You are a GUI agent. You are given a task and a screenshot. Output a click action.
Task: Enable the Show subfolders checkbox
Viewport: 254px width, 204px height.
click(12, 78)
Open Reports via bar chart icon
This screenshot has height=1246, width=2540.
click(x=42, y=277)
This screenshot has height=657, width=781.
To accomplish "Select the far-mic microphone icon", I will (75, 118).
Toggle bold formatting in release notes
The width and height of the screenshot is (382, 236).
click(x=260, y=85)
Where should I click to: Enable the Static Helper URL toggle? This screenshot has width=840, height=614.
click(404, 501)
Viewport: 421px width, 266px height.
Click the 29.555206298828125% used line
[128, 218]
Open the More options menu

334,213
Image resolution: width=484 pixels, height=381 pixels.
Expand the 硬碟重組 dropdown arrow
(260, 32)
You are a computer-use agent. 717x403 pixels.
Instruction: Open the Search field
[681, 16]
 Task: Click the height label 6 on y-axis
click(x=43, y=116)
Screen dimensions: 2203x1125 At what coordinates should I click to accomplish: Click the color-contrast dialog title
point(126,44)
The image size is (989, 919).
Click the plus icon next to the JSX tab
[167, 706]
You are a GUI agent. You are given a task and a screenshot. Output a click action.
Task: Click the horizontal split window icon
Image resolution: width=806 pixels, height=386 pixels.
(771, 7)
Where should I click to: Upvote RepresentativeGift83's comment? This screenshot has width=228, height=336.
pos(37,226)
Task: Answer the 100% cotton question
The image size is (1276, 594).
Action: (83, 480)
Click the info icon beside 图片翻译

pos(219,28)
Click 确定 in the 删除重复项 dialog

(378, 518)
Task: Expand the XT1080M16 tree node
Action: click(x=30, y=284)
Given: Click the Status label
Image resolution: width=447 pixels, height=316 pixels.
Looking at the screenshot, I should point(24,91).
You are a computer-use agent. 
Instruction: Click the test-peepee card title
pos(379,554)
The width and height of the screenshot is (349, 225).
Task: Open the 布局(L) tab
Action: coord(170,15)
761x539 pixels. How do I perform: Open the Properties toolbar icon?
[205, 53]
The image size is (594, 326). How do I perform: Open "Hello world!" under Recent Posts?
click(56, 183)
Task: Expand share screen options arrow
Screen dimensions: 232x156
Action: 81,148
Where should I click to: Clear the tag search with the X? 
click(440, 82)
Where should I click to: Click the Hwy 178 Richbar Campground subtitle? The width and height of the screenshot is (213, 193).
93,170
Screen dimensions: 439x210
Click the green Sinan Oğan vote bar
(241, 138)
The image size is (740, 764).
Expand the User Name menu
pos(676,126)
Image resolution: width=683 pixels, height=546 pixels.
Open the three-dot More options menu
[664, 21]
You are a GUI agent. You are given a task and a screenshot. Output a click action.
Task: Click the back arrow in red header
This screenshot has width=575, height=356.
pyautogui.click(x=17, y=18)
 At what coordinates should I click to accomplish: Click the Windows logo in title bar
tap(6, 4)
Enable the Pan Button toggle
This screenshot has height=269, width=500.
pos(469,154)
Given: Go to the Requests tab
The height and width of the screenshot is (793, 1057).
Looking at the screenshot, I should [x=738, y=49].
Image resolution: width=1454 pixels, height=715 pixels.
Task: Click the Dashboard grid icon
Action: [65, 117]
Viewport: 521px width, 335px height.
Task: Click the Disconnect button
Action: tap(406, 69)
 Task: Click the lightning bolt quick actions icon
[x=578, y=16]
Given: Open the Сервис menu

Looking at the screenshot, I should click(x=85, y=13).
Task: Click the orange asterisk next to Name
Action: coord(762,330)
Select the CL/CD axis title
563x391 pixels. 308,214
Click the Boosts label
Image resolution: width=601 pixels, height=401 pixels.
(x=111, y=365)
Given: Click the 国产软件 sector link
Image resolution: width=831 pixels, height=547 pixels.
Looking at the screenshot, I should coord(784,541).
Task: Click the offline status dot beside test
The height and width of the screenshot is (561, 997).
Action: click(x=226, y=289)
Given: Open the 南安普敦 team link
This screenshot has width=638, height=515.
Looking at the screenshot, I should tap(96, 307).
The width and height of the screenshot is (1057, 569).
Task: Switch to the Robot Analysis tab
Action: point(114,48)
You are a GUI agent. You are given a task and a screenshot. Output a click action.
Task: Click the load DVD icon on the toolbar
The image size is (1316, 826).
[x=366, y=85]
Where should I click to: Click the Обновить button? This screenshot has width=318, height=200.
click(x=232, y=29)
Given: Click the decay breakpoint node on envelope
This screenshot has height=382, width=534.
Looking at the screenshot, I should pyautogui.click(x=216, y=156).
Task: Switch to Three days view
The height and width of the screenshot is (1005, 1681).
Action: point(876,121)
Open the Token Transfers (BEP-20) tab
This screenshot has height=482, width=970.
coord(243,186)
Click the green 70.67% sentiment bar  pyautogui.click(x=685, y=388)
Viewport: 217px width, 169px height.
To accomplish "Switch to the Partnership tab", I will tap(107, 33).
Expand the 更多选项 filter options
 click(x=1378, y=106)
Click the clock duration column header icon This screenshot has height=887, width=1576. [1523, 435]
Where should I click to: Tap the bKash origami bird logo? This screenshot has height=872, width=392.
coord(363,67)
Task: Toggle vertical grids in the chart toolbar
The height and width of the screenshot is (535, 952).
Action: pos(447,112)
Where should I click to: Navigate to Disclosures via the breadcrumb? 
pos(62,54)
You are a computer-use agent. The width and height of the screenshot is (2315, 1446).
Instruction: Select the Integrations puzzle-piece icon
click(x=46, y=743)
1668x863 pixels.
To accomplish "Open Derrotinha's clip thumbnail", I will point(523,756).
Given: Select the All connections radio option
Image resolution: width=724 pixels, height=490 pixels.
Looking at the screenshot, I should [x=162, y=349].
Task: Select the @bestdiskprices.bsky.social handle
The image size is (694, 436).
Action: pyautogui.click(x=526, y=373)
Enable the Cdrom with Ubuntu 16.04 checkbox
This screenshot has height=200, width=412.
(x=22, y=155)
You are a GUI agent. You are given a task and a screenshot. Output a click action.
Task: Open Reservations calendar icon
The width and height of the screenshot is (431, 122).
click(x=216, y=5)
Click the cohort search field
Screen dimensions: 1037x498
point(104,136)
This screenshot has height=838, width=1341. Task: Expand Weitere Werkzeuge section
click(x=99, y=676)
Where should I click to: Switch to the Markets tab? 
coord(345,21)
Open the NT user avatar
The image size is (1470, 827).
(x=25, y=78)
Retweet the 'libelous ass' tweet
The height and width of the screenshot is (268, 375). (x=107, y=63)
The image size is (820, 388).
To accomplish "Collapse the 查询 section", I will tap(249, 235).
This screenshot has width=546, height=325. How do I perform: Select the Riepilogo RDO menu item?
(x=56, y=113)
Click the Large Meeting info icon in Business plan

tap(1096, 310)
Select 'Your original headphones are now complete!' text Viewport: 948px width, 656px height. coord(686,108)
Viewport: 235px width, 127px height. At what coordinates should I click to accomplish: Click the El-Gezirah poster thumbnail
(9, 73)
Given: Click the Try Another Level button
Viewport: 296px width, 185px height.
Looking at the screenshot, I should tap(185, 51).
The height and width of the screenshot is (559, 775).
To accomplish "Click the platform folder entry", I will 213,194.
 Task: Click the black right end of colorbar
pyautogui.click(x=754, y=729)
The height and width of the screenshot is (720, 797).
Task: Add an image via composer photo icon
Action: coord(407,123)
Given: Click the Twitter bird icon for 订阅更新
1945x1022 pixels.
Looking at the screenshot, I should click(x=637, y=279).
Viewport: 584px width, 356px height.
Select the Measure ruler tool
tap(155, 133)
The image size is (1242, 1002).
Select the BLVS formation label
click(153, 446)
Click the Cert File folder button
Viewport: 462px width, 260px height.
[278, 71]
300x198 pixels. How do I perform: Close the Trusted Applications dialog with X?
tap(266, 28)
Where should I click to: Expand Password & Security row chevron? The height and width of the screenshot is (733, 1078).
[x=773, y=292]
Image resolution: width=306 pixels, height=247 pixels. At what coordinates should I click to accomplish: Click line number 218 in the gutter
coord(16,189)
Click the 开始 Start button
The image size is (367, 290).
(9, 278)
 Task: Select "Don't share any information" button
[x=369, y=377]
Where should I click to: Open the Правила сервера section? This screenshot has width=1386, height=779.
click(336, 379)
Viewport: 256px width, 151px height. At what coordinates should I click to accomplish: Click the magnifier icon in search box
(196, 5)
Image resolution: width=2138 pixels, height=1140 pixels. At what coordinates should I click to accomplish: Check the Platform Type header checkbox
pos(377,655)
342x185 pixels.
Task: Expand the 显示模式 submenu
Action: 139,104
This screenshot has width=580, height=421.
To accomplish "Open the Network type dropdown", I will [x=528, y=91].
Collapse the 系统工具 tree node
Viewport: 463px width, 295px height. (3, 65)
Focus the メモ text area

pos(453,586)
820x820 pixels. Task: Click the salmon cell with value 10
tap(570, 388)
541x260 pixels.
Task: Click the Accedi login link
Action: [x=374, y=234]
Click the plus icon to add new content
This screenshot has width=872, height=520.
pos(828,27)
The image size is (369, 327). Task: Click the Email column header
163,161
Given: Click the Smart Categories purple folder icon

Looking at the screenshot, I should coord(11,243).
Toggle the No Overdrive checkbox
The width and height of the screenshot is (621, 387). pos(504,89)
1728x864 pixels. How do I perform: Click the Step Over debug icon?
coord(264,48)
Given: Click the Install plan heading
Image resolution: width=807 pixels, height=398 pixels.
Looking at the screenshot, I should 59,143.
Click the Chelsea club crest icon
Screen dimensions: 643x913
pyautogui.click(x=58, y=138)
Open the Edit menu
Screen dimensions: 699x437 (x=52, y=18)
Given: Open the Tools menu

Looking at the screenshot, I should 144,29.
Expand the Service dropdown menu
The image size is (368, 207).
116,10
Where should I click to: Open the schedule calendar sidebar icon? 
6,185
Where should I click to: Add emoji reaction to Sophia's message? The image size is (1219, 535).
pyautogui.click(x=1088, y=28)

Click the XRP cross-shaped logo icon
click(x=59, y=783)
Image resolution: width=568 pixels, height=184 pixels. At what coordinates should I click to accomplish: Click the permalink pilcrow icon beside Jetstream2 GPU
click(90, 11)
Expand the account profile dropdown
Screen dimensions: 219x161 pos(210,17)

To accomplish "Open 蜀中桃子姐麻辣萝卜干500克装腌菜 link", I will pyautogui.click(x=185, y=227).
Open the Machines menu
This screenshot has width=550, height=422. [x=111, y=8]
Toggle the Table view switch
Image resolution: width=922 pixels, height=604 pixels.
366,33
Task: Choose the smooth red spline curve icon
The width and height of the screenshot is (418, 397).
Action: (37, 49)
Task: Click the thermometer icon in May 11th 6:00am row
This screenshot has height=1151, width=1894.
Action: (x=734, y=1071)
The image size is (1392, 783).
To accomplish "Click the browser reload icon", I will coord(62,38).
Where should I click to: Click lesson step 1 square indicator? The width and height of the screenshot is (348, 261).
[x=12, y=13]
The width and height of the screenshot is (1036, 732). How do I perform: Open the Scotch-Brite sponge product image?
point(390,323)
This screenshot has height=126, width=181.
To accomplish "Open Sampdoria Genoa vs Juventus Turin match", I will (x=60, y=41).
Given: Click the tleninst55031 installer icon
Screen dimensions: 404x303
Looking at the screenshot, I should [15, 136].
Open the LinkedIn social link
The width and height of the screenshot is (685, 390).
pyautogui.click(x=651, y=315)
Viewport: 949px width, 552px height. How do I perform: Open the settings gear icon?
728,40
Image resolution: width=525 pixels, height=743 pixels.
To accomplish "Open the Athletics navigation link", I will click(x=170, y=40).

PROBLEM REQUIREMENTS
Pull out each line of the data above that contains the word "green".

ANSWER
Click the green Sinan Oğan vote bar
Click the green 70.67% sentiment bar  pyautogui.click(x=685, y=388)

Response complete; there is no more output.